Google Plans to Capture the Inference Market with IronWood
Ironwood is Google’s seventh-generation TPU (Tensor Processing Unit)

Google has introduced Ironwood, the latest generation of its custom AI accelerator chip.
Announced at its Cloud Next conference this week, Ironwood is Google’s seventh-generation TPU (Tensor Processing Unit) and marks a major shift — it’s the first TPU designed specifically for inference, the process of running and deploying AI models, rather than just training them.
"Ironwood represents a significant shift in the development of AI and the infrastructure that powers its progress. It’s a move from responsive AI models that provide real-time information for people to interpret, to models that provide the proactive generation of insights and interpretation. This is what we call the age of inference where AI agents will proactively retrieve and generate data to collaboratively deliver insights and answers, not just data," Google said in a blog post.

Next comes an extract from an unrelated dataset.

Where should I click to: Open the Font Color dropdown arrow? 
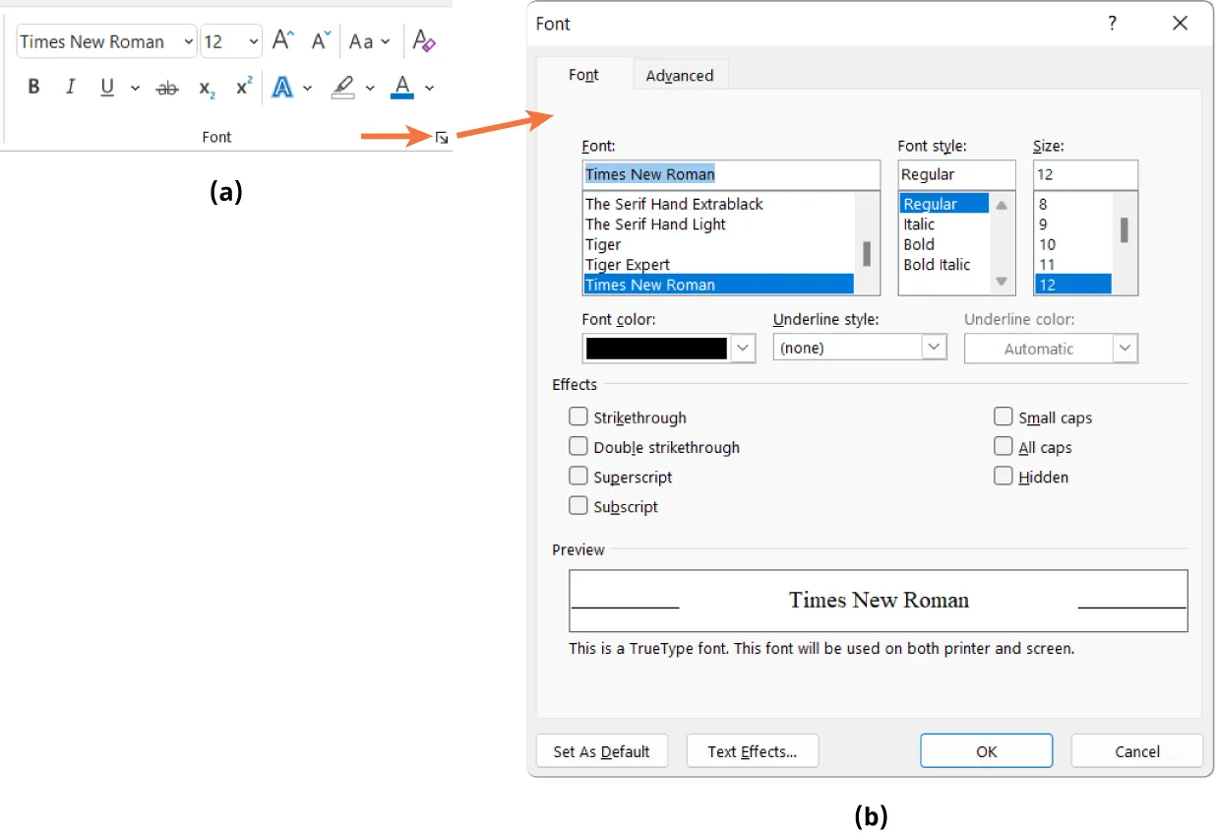click(429, 88)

Ironwood is designed to meet the growing demands of generative AI, offering the high-performance computing and communication capabilities required at scale. The system can scale up to 9,216 liquid-cooled chips, connected through Google’s advanced Inter-Chip Interconnect (ICI) network, operating across nearly 10 megawatts of power.

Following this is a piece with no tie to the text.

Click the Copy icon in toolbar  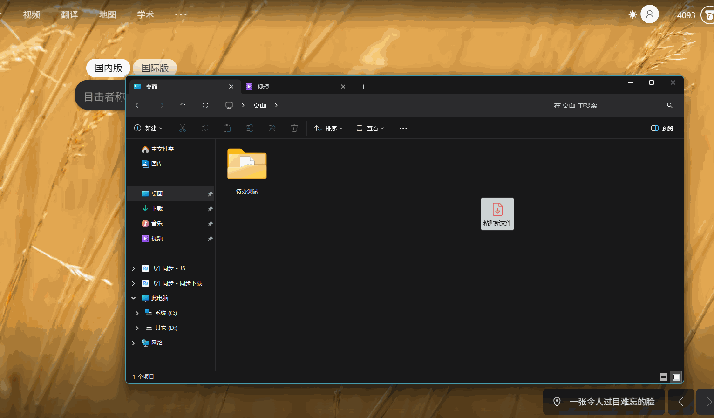[205, 128]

It’s a key part of the Google Cloud AI Hypercomputer architecture, which tightly integrates hardware and software to handle the most intensive AI workloads. With Ironwood, developers can tap into Google’s Pathways software stack, making it easier to coordinate and harness the power of tens of thousands of TPUs for large-scale AI applications.

Set to roll out later this year to Google Cloud customers, Ironwood will be available in two configurations: a compact 256-chip cluster and a powerful 9,216-chip cluster, offering scalable performance for a range of AI workloads.

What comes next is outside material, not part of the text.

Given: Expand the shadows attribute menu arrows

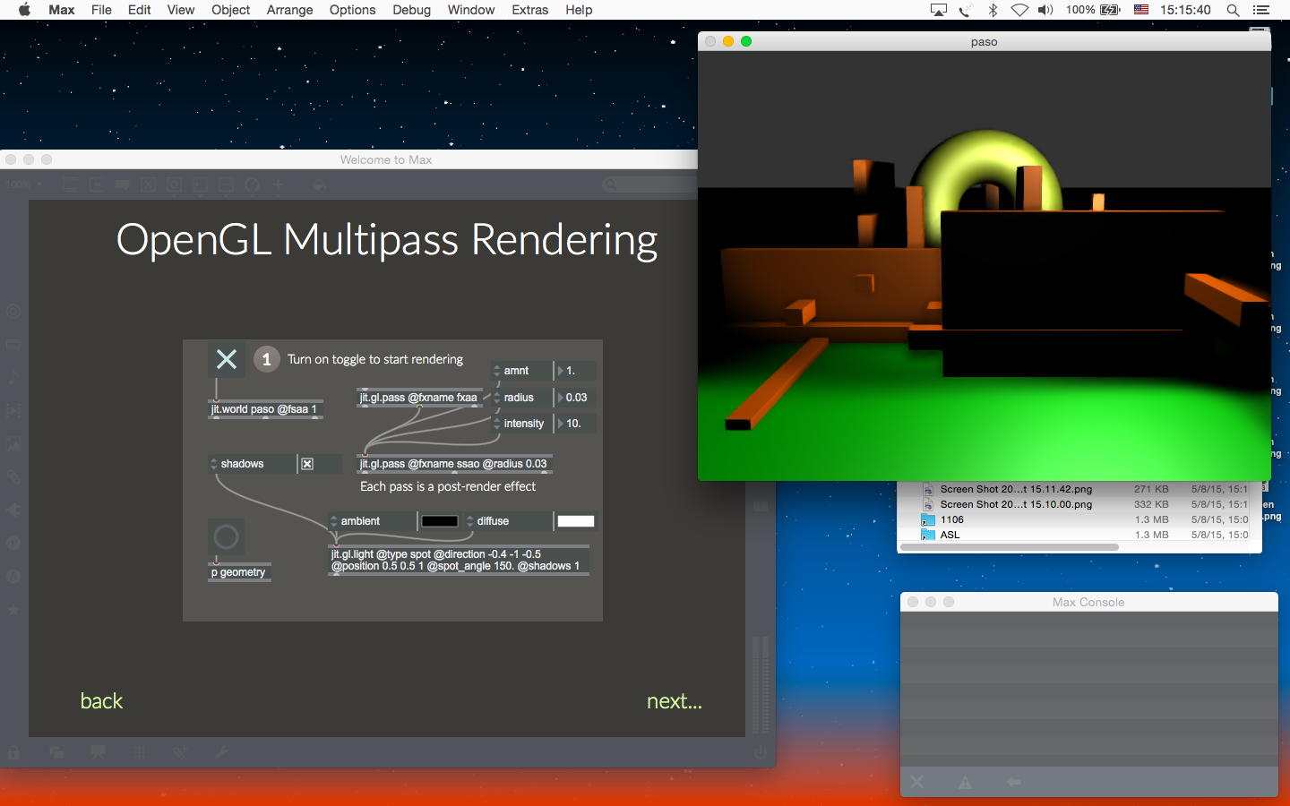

At full scale, it offers 42.5 exaflops—over 24 times more compute than the world’s top supercomputer. Each chip delivers 4,614 TFLOPs, supporting ultra-large LLMs and MoE models. Ironwood features 192 GB of HBM, 7.2 Tbps memory bandwidth, and 1.2 Tbps interconnect, ensuring rapid data access and efficient parallel computing.
The enhanced SparseCore supports advanced recommendation and scientific workloads. With 2x the power efficiency of its predecessor and seamless integration via the Pathways runtime, Ironwood redefines scalable, sustainable generative AI infrastructure.